• LIST OF TASKS:
(1) In the FC Uttar Bongo article, rewrite everything from "Football Club Uttar Bongo (এফসি" down to "football league system.", changing "Kurigram" to "Rangpur".
(2) According to the FC Uttar Bongo article, who is the club's head coach?
(3) Pick up the FC Uttar Bongo article after its final sentence and write what comes next.
— START OF SELECTION —
Uttar Bongo
- Full name: Football Club Uttar Bongo
- Founded: 2019; 6 years ago
- Ground: Kurigram Stadium Kurigram, Bangladesh
- Capacity: 10,000
- Sponsor: Deshbandhu Group
- President: Jalal Hoissain Laizu
- Head coach: Md Emdadul Haque Khokon
- League: Dhaka Third Division Football League
- 2022–23: Dhaka Third Division Football League, 4th of 15

= FC Uttar Bongo =

Association football club

Football Club Uttar Bongo (এফসি উত্তরবঙ্গ) is a Bangladeshi football club based in Kurigram. It currently plays in Dhaka Third Division Football League, the third tier of football in Dhaka and the fifth-highest tier overall in the Bangladeshi football league system.
— END OF SELECTION —
— START OF DATA BLOCK —
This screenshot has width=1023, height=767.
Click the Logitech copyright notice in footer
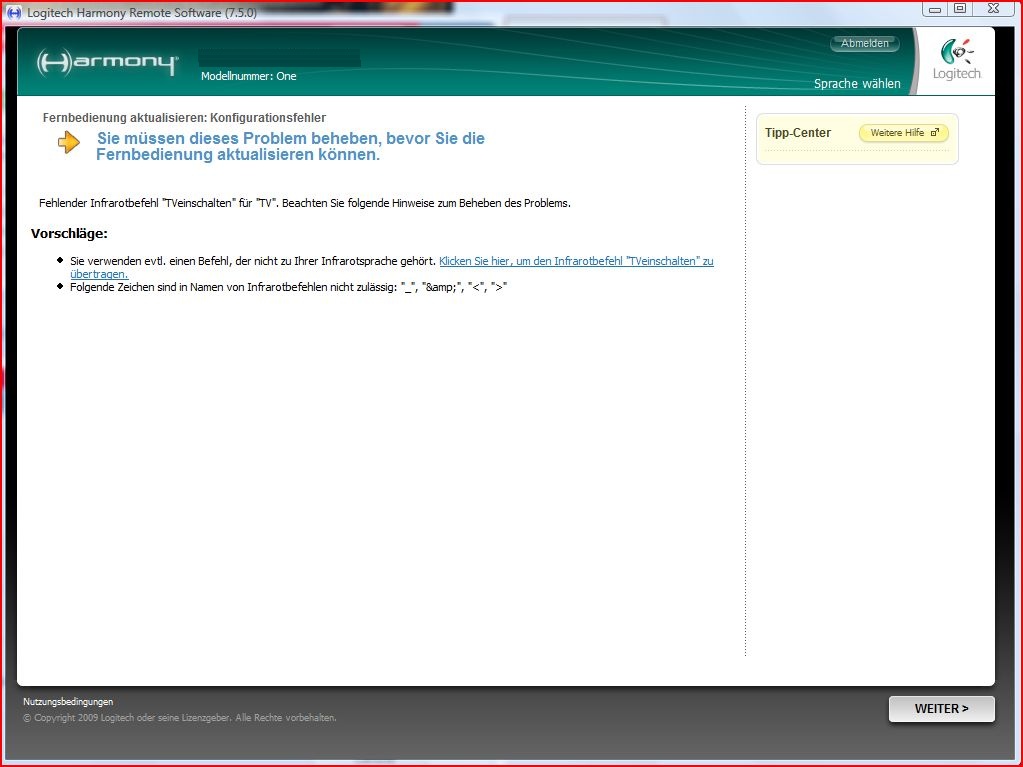tap(180, 718)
— END OF DATA BLOCK —
• OUTPUTS BY TASK:
(1)
Football Club Uttar Bongo (এফসি উত্তরবঙ্গ) is a Bangladeshi football club based in Rangpur. It currently plays in Dhaka Third Division Football League, the third tier of football in Dhaka and the fifth-highest tier overall in the Bangladeshi football league system.

(2) Md Emdadul Haque Khokon

(3)
Active departments of FC Uttor Bongo
| Football (Men's) | Football (Women's) |

==History==
FC Uttar Bongo, established in 2019, is a club which mainly focuses on grassroot football development. They started their journey as a football club by participating in 2019-20 BFF U-15 Pioneer Football League. The U-15 team qualified for Super League in their debut season.

During their debut season, they were runners-up in the Pioneer League, losing to Elias Ahemd Chowdhury SS 2–1. Nonetheless, they were able to earn promotion to the Dhaka Third Division Football League, as one of the four top-finishes in the Pioneer League. The club has also represented Bangladesh at the North Bengal International Gold Cup, a tournament which is held to strengthen the friendship between Bangladesh and India.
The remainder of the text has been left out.